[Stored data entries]
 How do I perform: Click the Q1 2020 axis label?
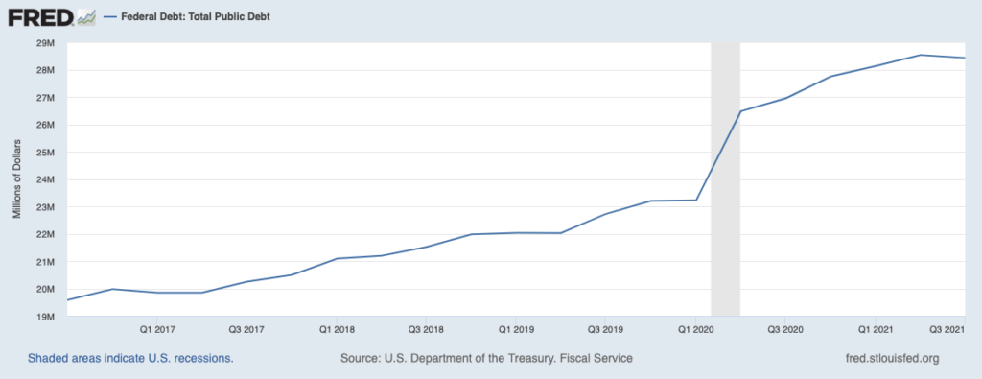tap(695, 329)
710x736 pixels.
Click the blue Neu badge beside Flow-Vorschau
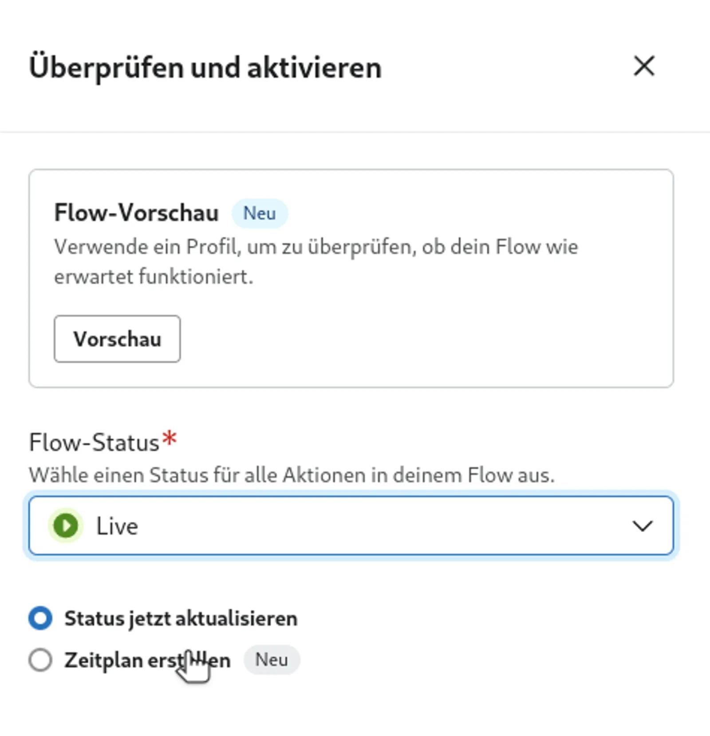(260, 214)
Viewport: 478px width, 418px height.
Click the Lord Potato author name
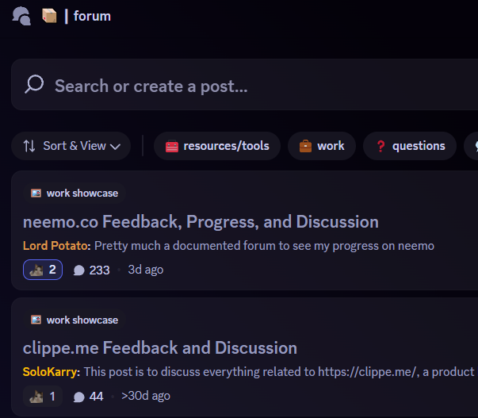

» **WORK REQUIRED**: Pictures are to be left out; please print the rest of the records above word for word.

» **RESPONSE TO THE TASK**:
 How do I perform: Click the Q1 2020 axis label?
tap(695, 329)
710x736 pixels.
Click the blue Neu badge beside Flow-Vorschau
(260, 214)
Viewport: 478px width, 418px height.
Click the Lord Potato author name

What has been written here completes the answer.